I'm giving up a very specific type of internet-ing. Like all mothers-to-be, I'm curious, in a morbidly fascinated terrified way, about what's coming down the pike. Knowledge is power.
Obviously, there's no shortage of information. In my mom's day, aside from the doctor, you were pretty much relying on what your friends told you. In my case, that in itself is frightening enough. But now I have the option of reading birth stories morning to night, seeing photographs, videos, and the icing on the cake is websites like Baby center, What to Expect and WebMD, etc., to inform me of every possible thing that could or has ever gone wrong, ever.
Then there's the "humorous" side. I don't know if Facebook secretly put me on some "scary" newsfeed track or what. Every day there's more links.
- "How Labor and Delivery is worse than anything Ramsay Snow ever did to Theon"
- "349 reasons caring for a newborn is worse than time in a Korean prison camp"
- "Why having kids is the worst idea ever and should be avoided at all costs"
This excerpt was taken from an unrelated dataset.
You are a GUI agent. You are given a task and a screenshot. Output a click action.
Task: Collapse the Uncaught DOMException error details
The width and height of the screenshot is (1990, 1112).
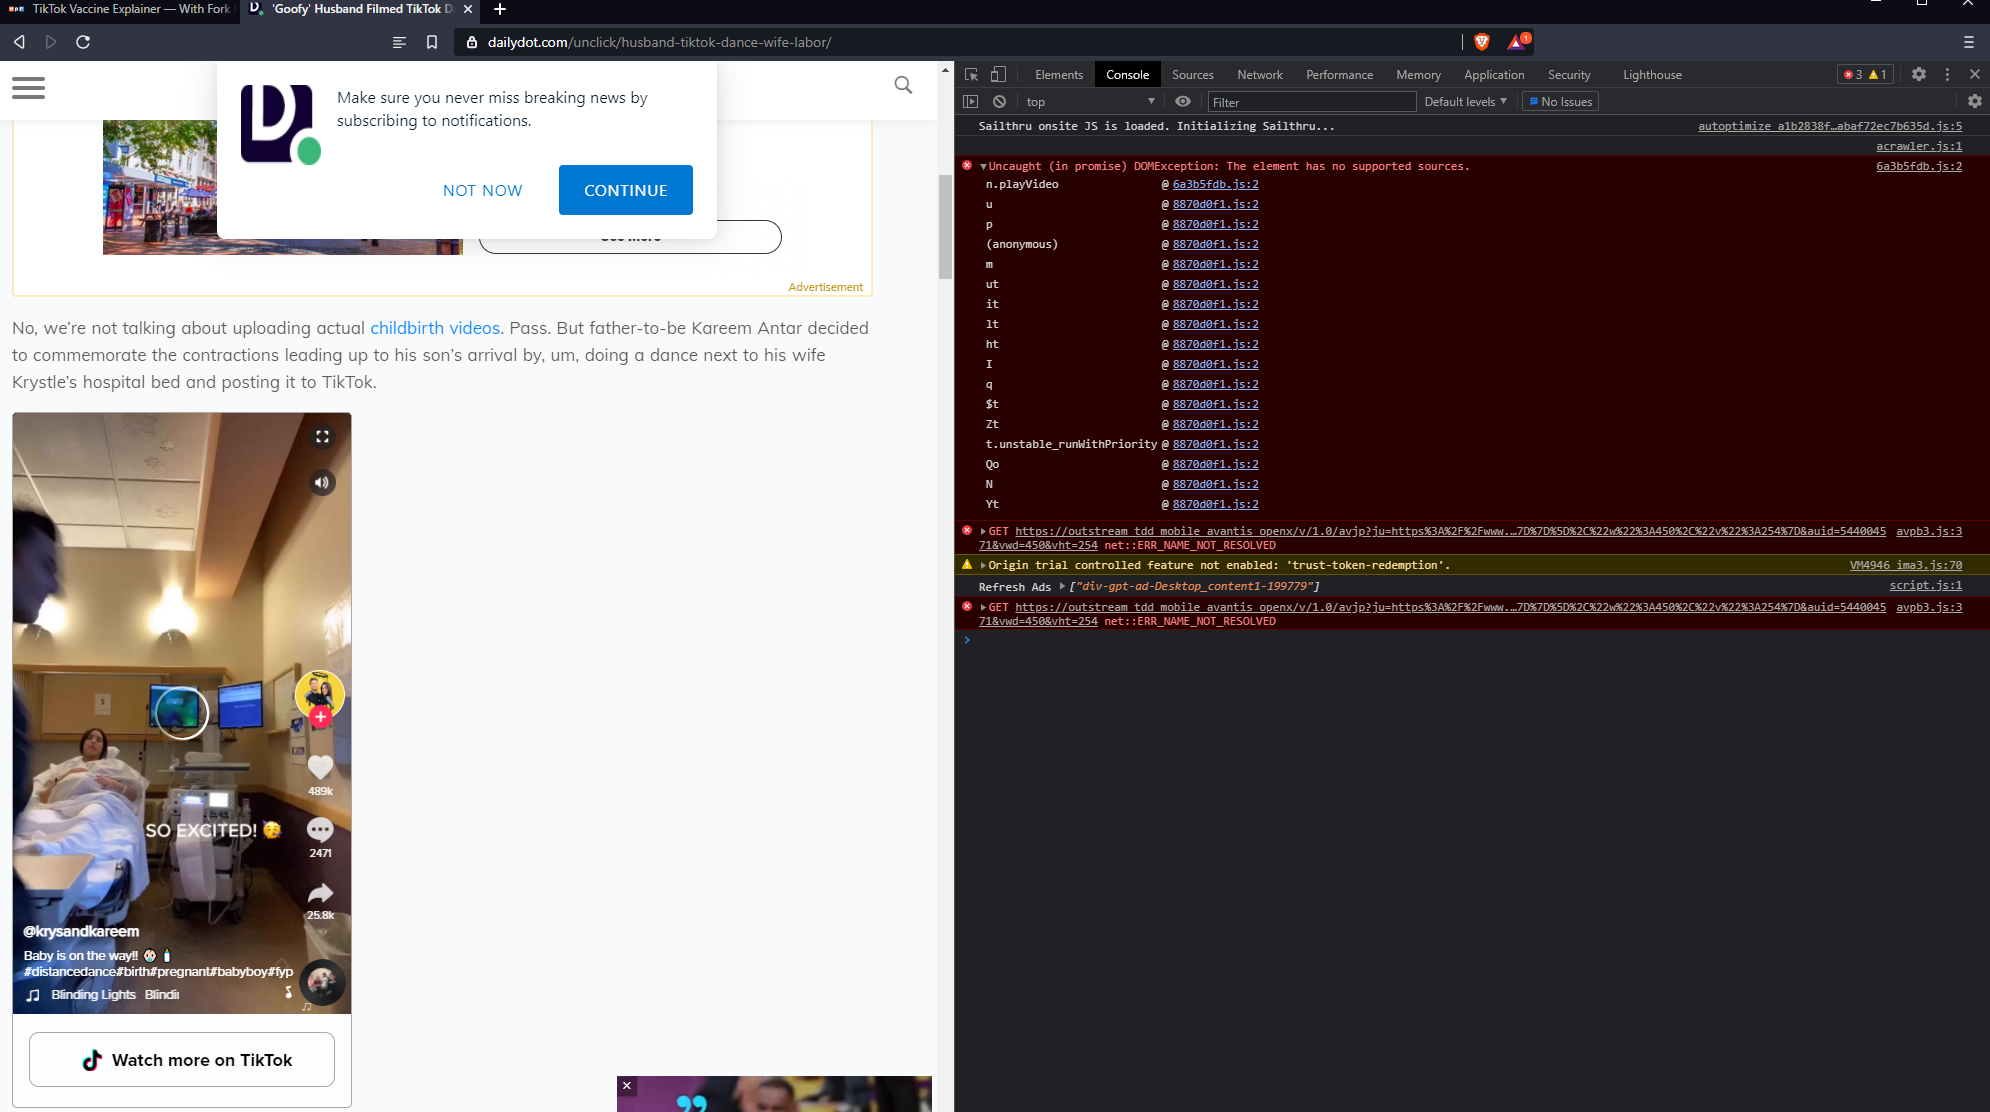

- "9 ways kids are dicks" - that one is actually real
My guess is that, like most people, I decided I wanted a baby based on a romanticized, idealized view of motherhood. I'm no scientist, but I strongly feel that's a key factor in the continuation of the human race. All this reading is destroying that romanticized view, and I don't really think I want that. I'm taking the newborn care class (we start tomorrow!), I'm reading the books, but aside from that I want to spend the next 9 weeks getting teary eyed daydreaming about playing "this little piggy" with the foot that's currently kicking inside my belly. Instead, all this internet noise is making me dread it.
The other thing is, there's a huge menu of things that can go wrong all along the way. Pregnancy, delivery, breastfeeding, infancy.... they all have tons of risks. And now I'm learning all about all of them, including quite a few I'd never even heard of. I'm prone to quickly descend down the rabbit hole of the worst case scenario anxiety, so this is not good for me. Whatever does go wrong, I'll deal with, obviously, because what other option is there?
With my due date being two months from today (side note OMG), I think it's safe to say I'm out of time for medical science to suddenly develop a fantastic, pain/blood free way of magically transporting your baby from your womb to your loving arms. That means that as much as labor and delivery might suck, there's no way around it, because he has to come out. I'm comfortable with maintaining my state of utter denial until then. Although we begin childbirth classes at the hospital next week, so that may shatter my denial plan.
What's your favorite/least favorite thing about the internet? Do you have anything you specifically avoid?
PS I know I always use Theon/Ramsay as an example, but there's just no better torture scenes I'm aware of. And I'm not posting a gif because it's torturous enough to watch the first time, in my opinion. Also gifs are right up there on my least favorite list right about now, I'm so sick of them.